Bakan Ertuğruloğlu,  ortaklığa toplum statüsü ile girilecekse bunun adadaki Türk varlığının sonunun başlangıcı olacağını belirtti.
Kıbrıs sorununun 50 yıldır BM parametreleri zemininde müzakere edildiğini ve bir sonuca ulaşamadığını söyleyen Ertuğruloğlu, “Demek ki bu zemin anlaşmayı sağlayacak bir zemin değil. Masada oturanlar eşit değilse masadan eşit kalkmaları mümkün değildir” dedi.

Mart veya Nisan’da referandum olasılığından bahsedildiğini, bunu kendisinin de  çok istediğini anlatan Ertuğruloğlu ancak o tarihe kadar  referanduma gidecek belge oluşması konusunda ciddi endişeler taşıdığını söyledi.

Ertuğruloğlu Cumhurbaşkanı Akıncı’ya Cumhuriyet Meclisi’ne gelerek  çok daha sık bilgilendirme yapması çağrısında bulundu.

TAÇOY

DP-UG Genel Sekreteri Hasan Taçoy da,  yıllardır federasyondan bahsedildiğini belirterek, federasyonun tanımını yaptı ve toplumlar arasında değil devletler arasında yapıldığına dikkat çekti.

Taçoy, müzakere sürecinde gelinen noktada etrafta yaşanılan bir çok gerçeğin farkına varılması gerektiğini ifade etti.

Taçoy, bölgedeki ve dünyadaki gelişmelere dikkat çekerek, dünyadaki konumunu korumaya çalışan Rusya’nın aradığı kapılardan birinin de Kıbrıs olduğunu kaydetti.

Taçoy, bugün Güney’e bu kadar destek veren Rusya’nın taleplerine Güney Kıbrıs’ın hayır diyemeyeceğine dikkat çekti. Taçoy,  bugün Suriye üzerinde yaşanan bir üçüncü dünya savaşı oynandığını ve bütün bölgeyi sarmaladığını ifade ederek, eğer müzakere sürecine  devam etmek isteniyorsa Rusya’ya Güney’de üs verilmemesi gerektiğini kaydetti.

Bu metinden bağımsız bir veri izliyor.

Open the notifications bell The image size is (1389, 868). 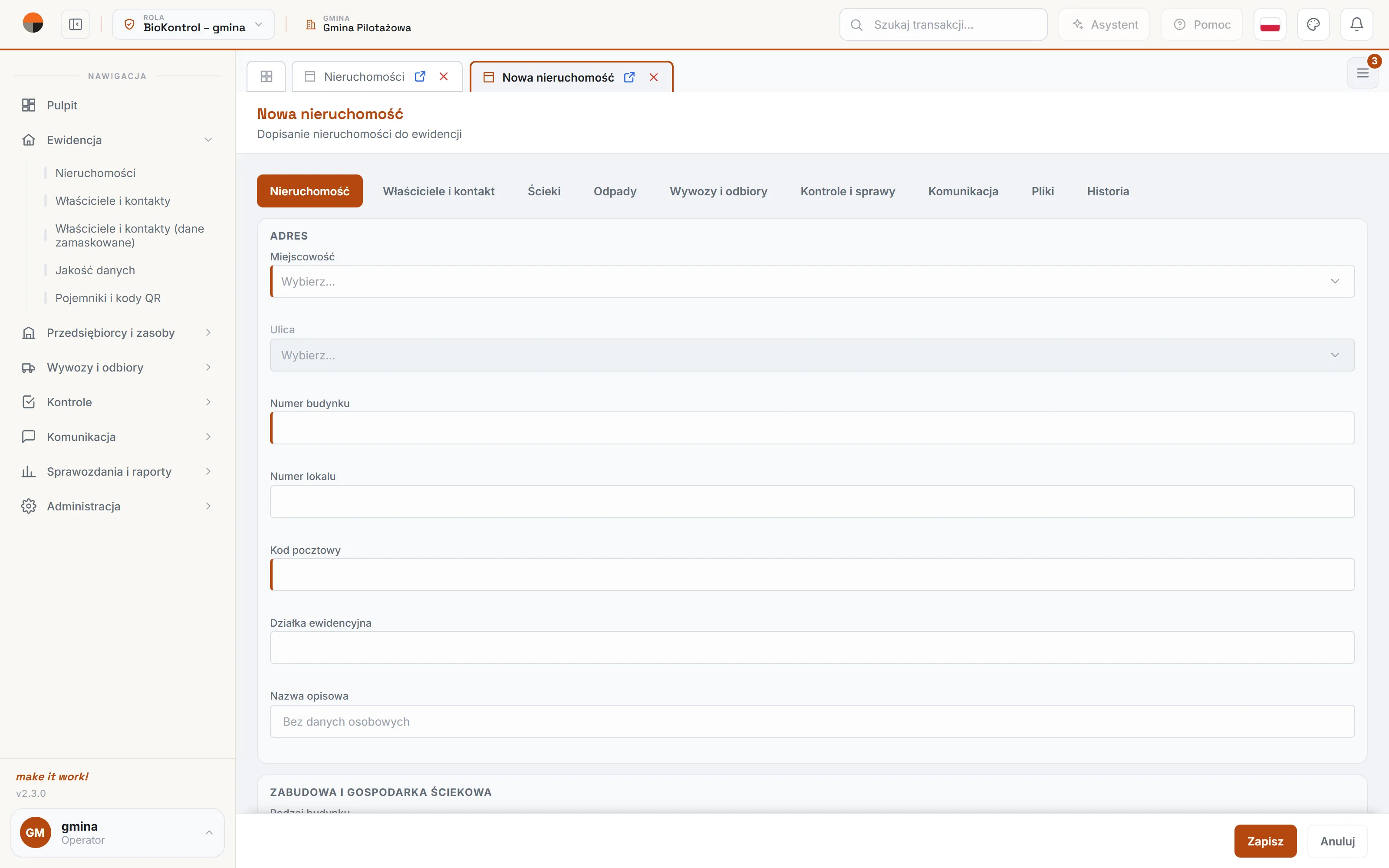click(x=1356, y=25)
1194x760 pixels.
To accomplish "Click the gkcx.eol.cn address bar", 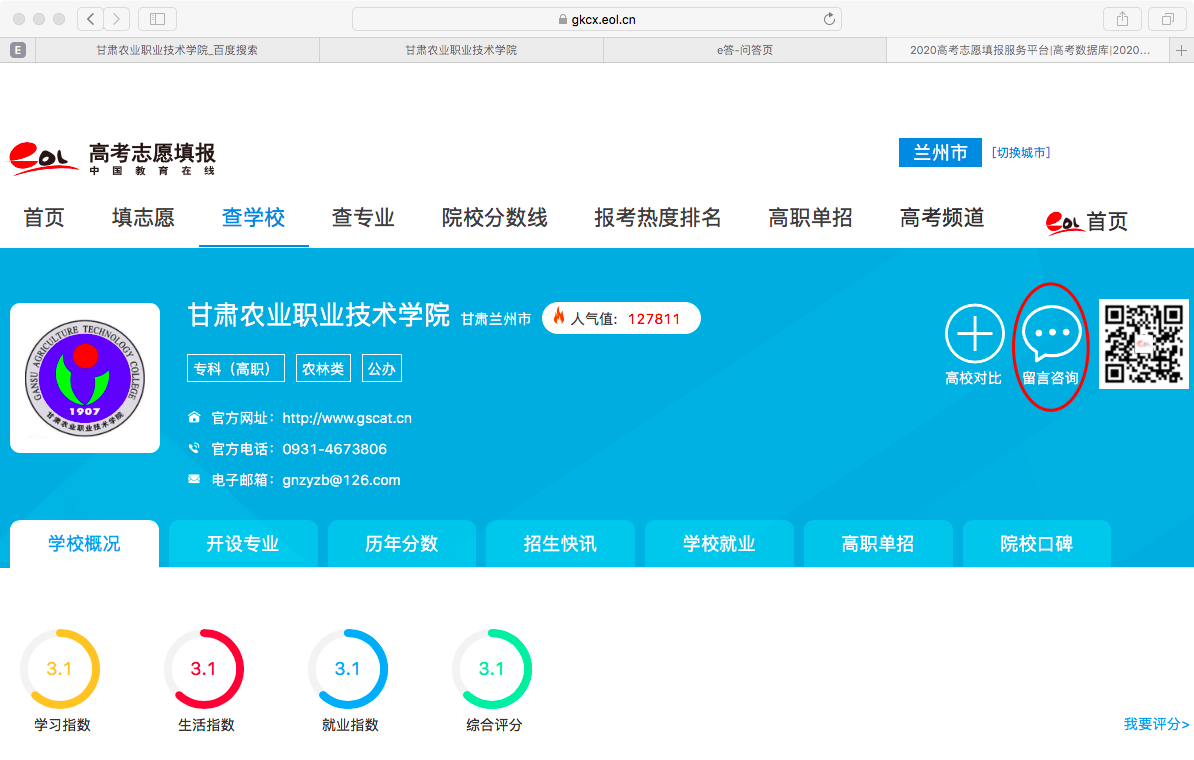I will pyautogui.click(x=596, y=19).
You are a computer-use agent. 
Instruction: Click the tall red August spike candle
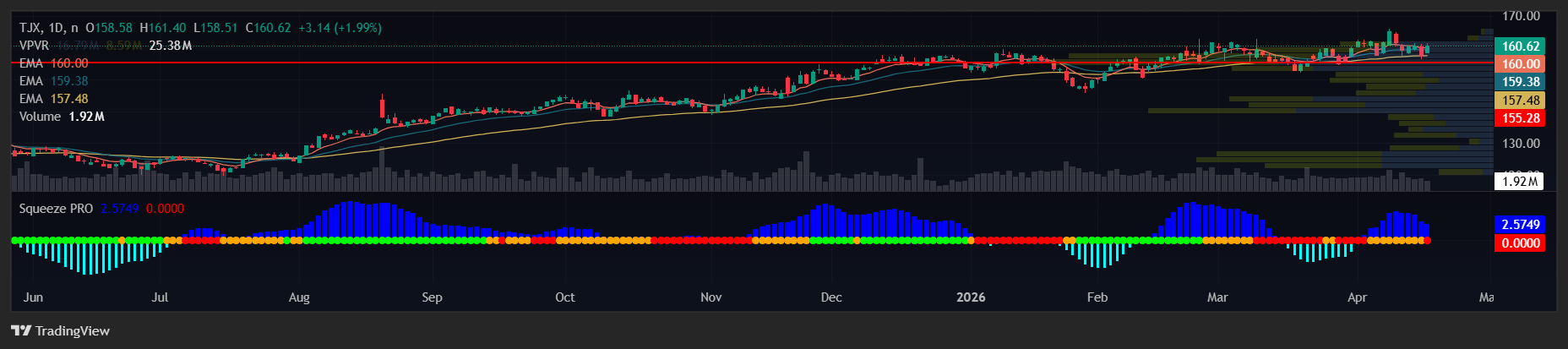click(x=382, y=107)
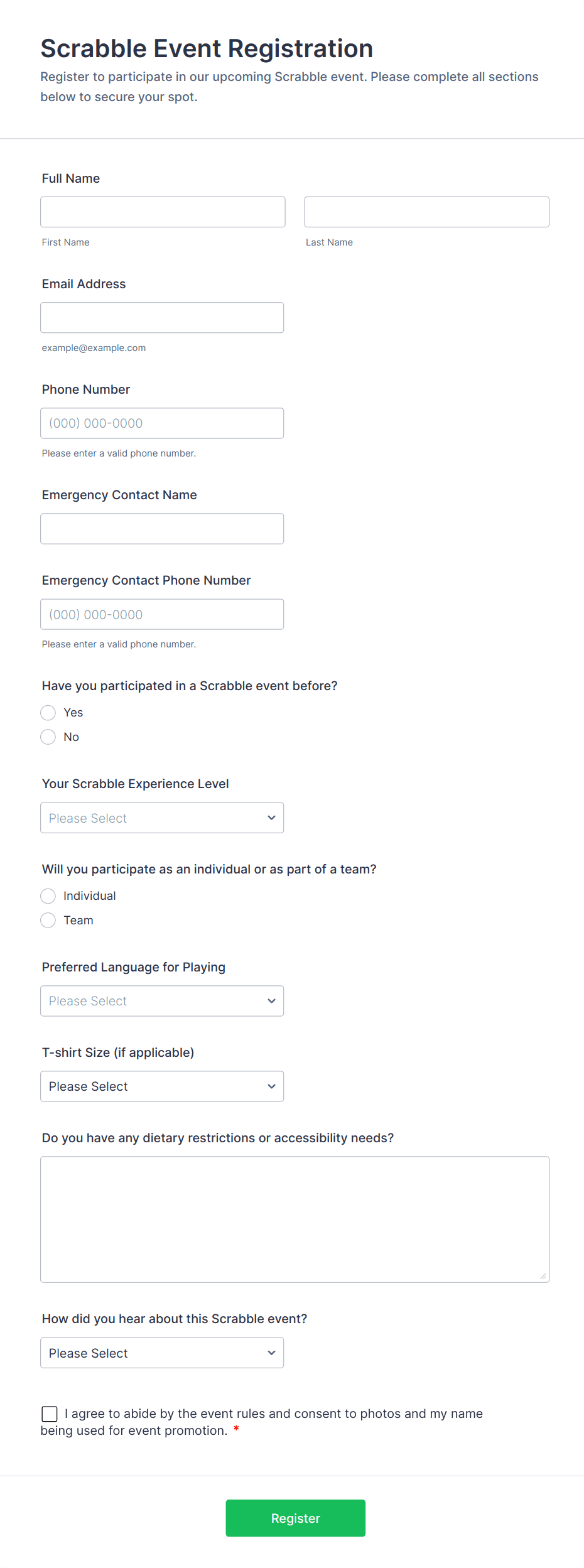Click the First Name input field

pyautogui.click(x=162, y=212)
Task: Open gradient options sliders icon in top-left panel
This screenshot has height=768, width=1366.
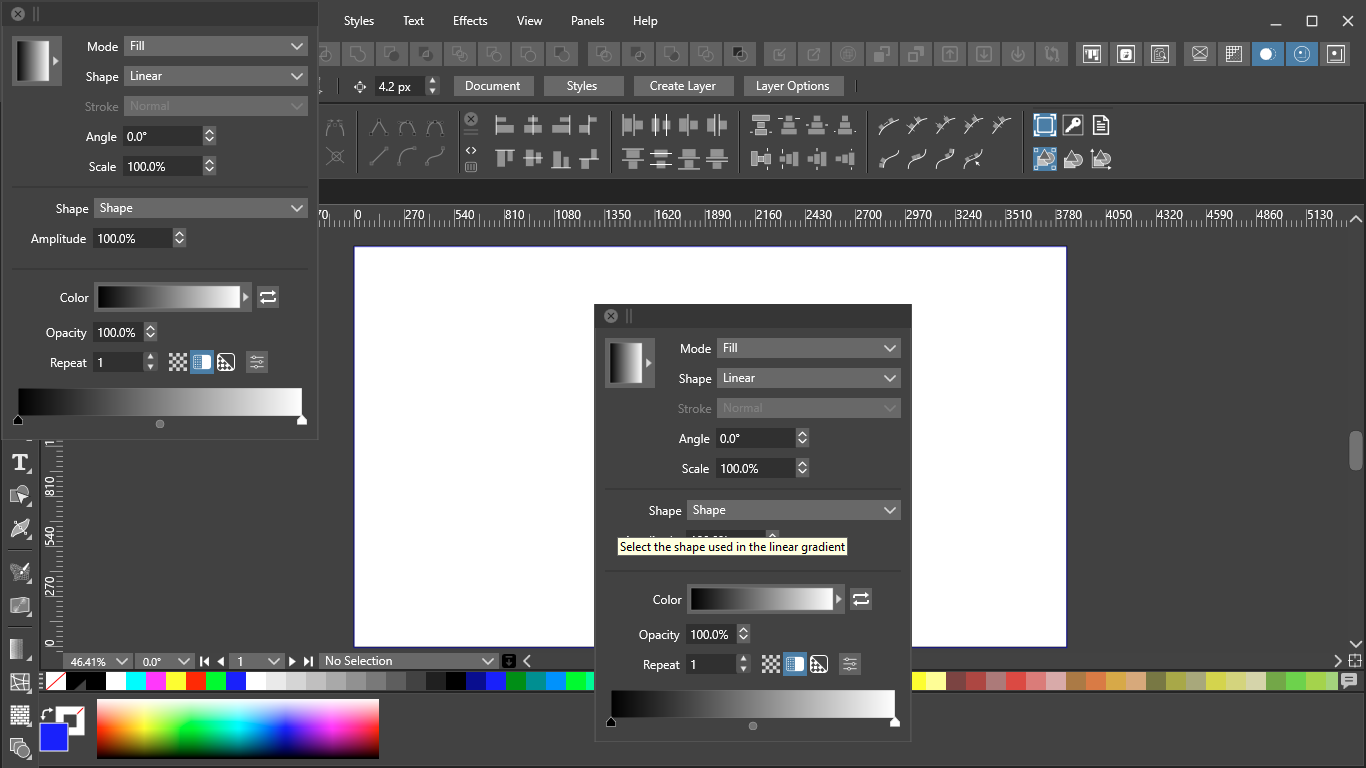Action: point(257,362)
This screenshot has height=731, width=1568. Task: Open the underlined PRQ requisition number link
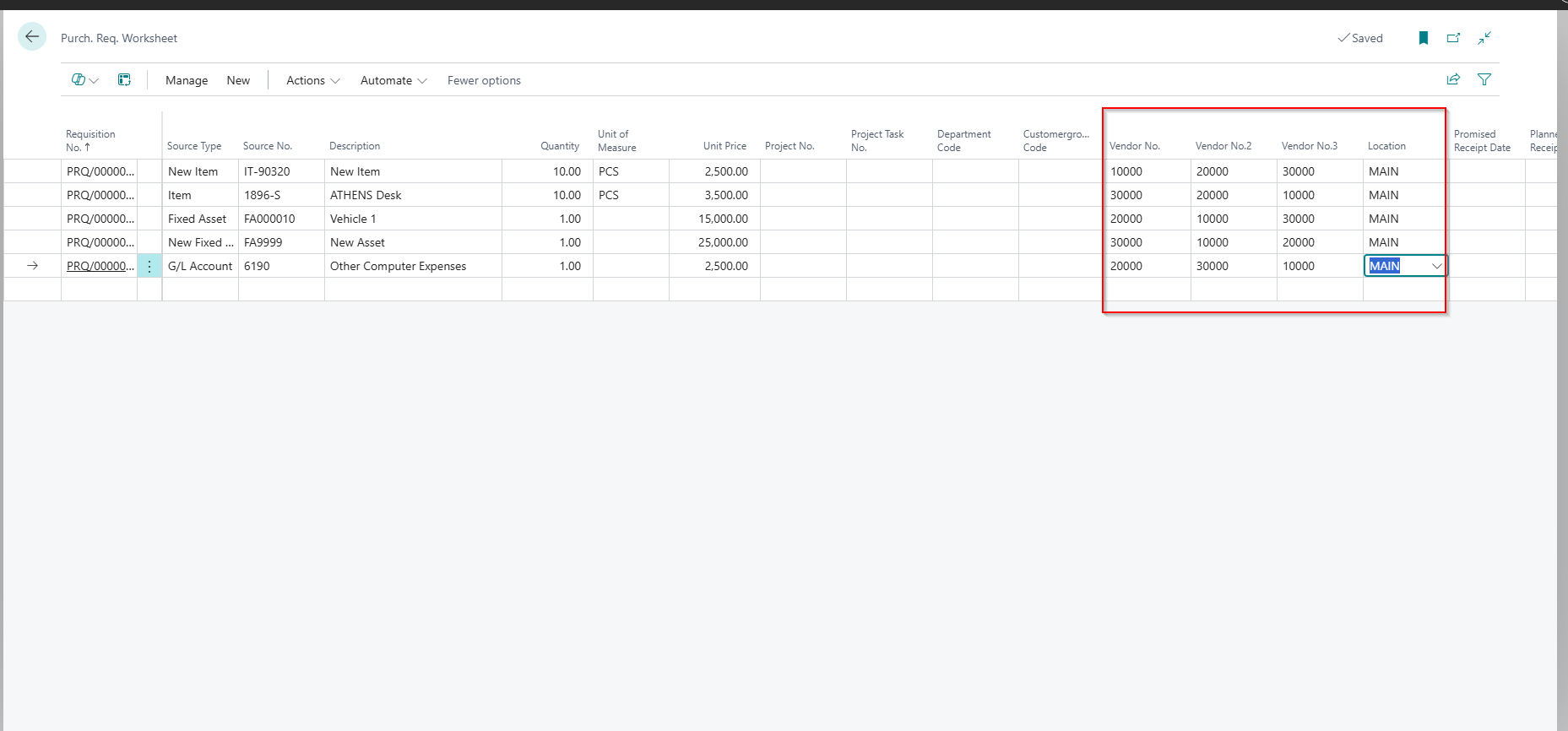coord(100,267)
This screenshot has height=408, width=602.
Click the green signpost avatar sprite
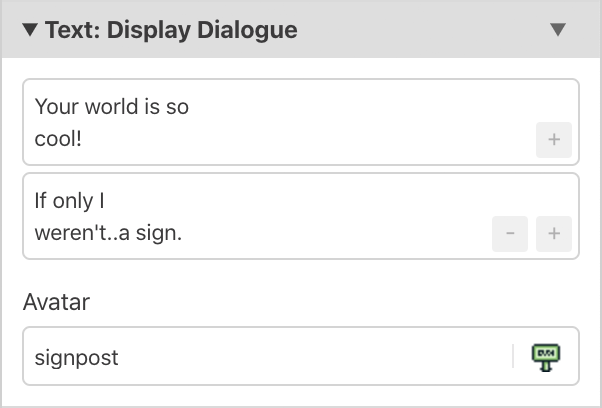coord(546,356)
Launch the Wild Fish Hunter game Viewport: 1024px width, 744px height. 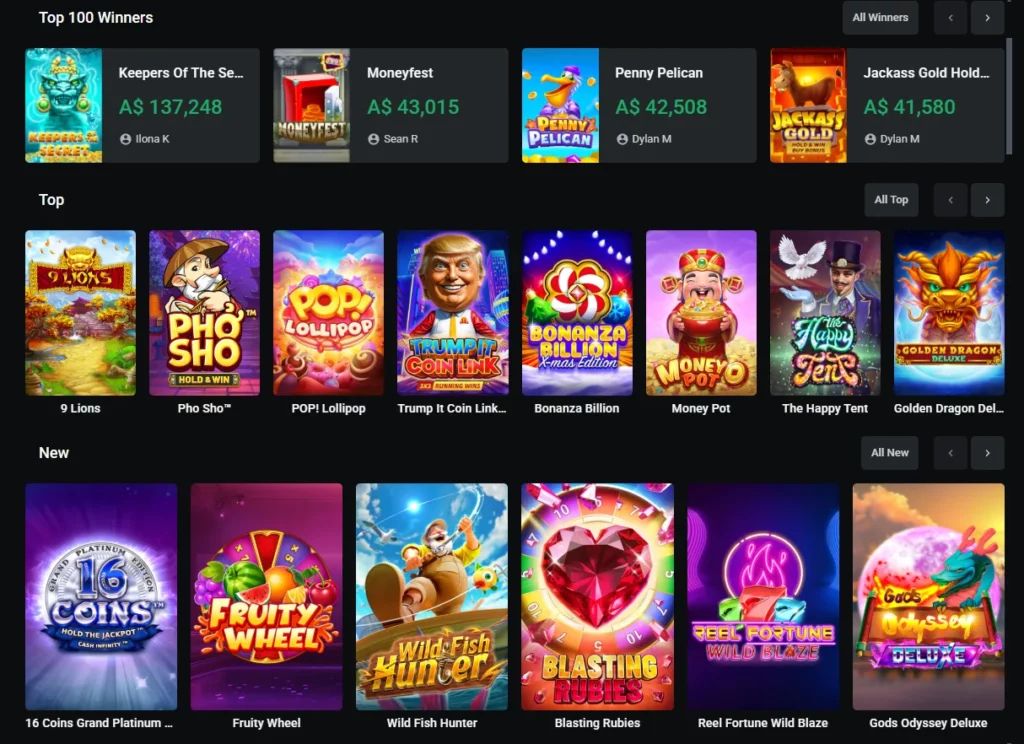(432, 596)
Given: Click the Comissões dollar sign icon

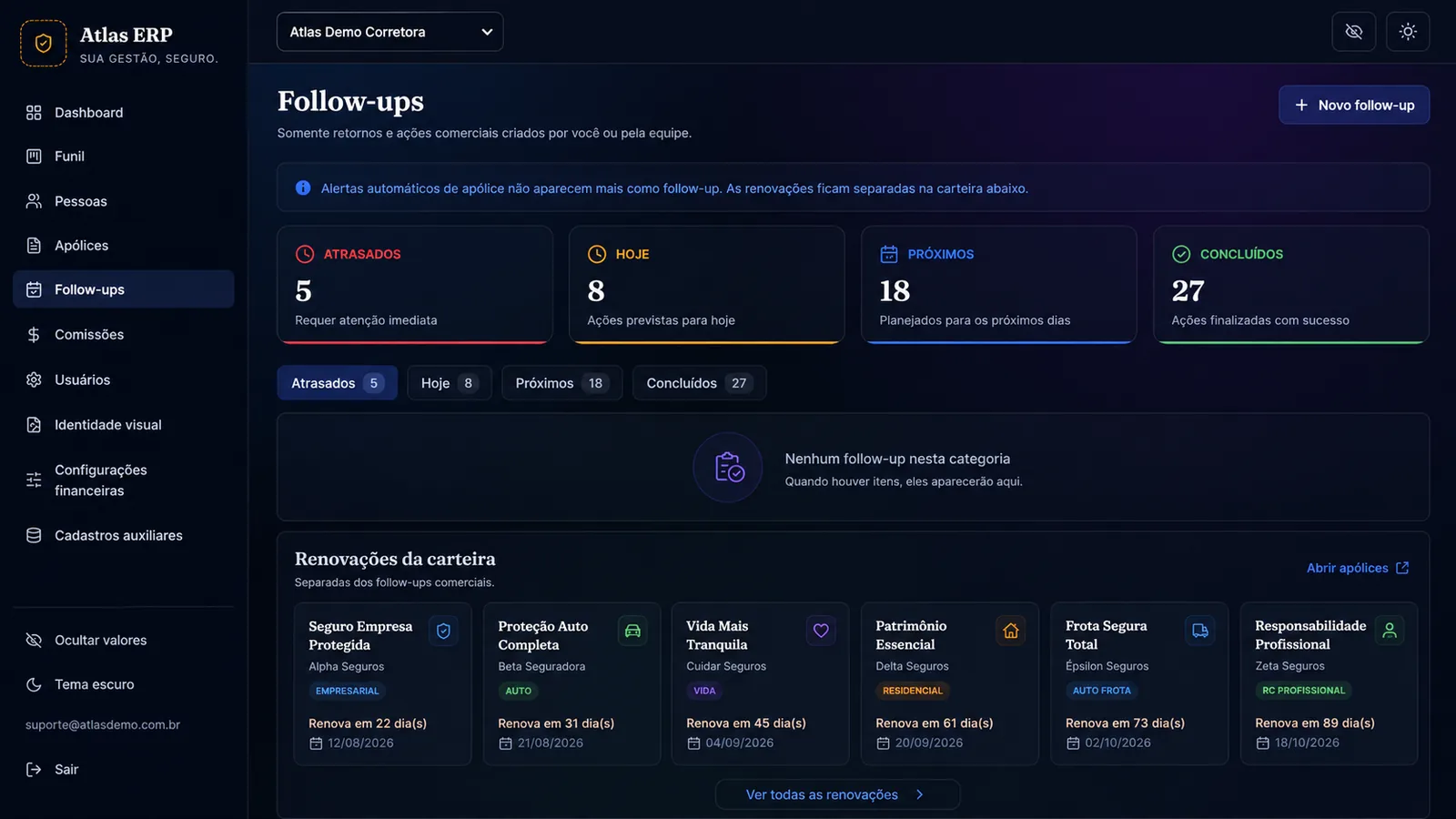Looking at the screenshot, I should [x=34, y=335].
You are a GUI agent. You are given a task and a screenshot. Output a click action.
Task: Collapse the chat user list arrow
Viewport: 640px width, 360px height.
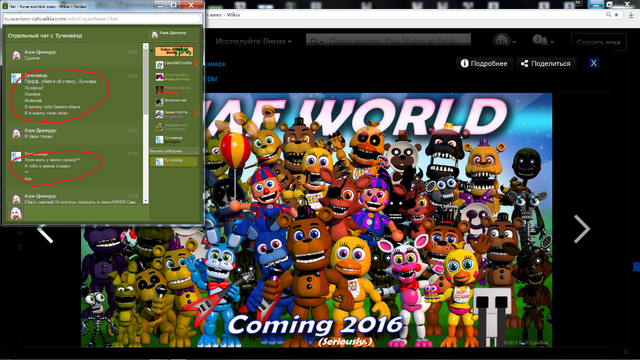pos(152,51)
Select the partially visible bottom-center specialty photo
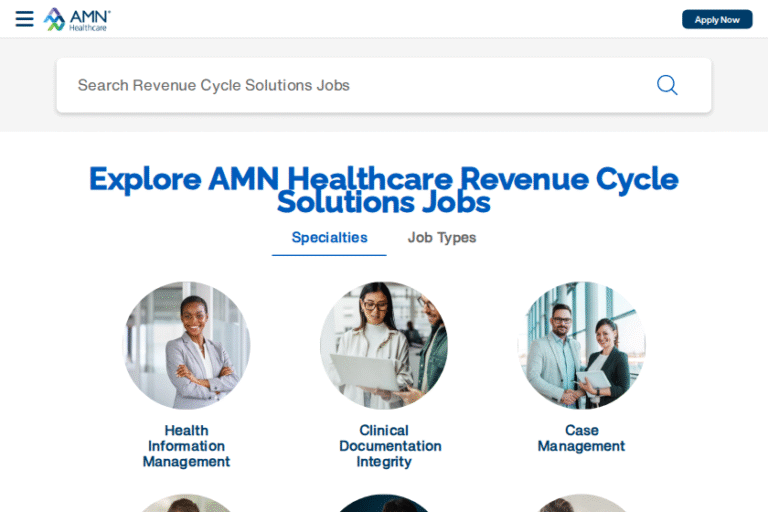 (x=384, y=503)
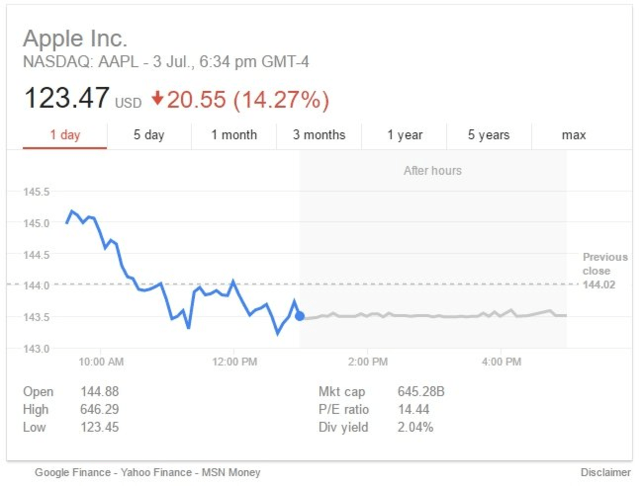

Taçoy, Güney Kıbrıs Rum Yönetimi’nin yaptığı finansal araştırmalarda  yaklaşık 40 milyar dolarlık tazminat olacağını söylediğini belirterek, “Parayla satın alacağımız anlaşmanın sonu hüsrandır. Parayla gelecek hiçbir mutluluk uzun sürmez” dedi.

DİNÇYÜREK

DP-UG Milletvekili Hakan Dinçyürek, herkesin,  kimsenin kimse üzerinde tahakküm kurmayacağı karşılıklı huzurun bozulmayacağı bir adanın yaratılması çabasında olduğunu, Meclis’te gerçekleşen çabanın yararlı olduğunu düşündüğünü belirtti.

Dinçyürek,  şimdiki görüşme sürecinin Annan Planı’ndan farklı olduğunu, Annan Planı’nda ortaya çıkan metinleri kamuoyunun tartışma fırsatı bulduğunu şimdiki görüşme sürecinde ise ortaya çıkan metnin tartışılmadan referanduma gidileceğini, o nedenle şimdiki sürecin çok daha dikkat edilmesi gereken bir süreç olduğunu kaydetti.

Dinçyürek, Türkiye’nin etkin ve fiili garantisinin açık ve net bir şekilde ortaya konması gerektiğini belirterek, Cumhurbaşkanı Akıncı’nın bunu kırmızı çizgi olarak açıklaması gerektiğini söyledi.

Dinçyürek siyasi eşitlikten bahsedildiğini,  ancak herkesin siyasi eşitlik anlayışının farklı olduğunu belirterek, AB’de dönem başkanlıklarının nüfusa bakılmaksızın eşit sürelerle yapıldığına dikkat çekti.

Dinçyürek, iki bölgelilik konusunun sulandırılacağı yönündeki endişelerin bulunduğunu, müzakere heyetinin bu konuda çok daha dikkatli davranması gerektiğini söyledi.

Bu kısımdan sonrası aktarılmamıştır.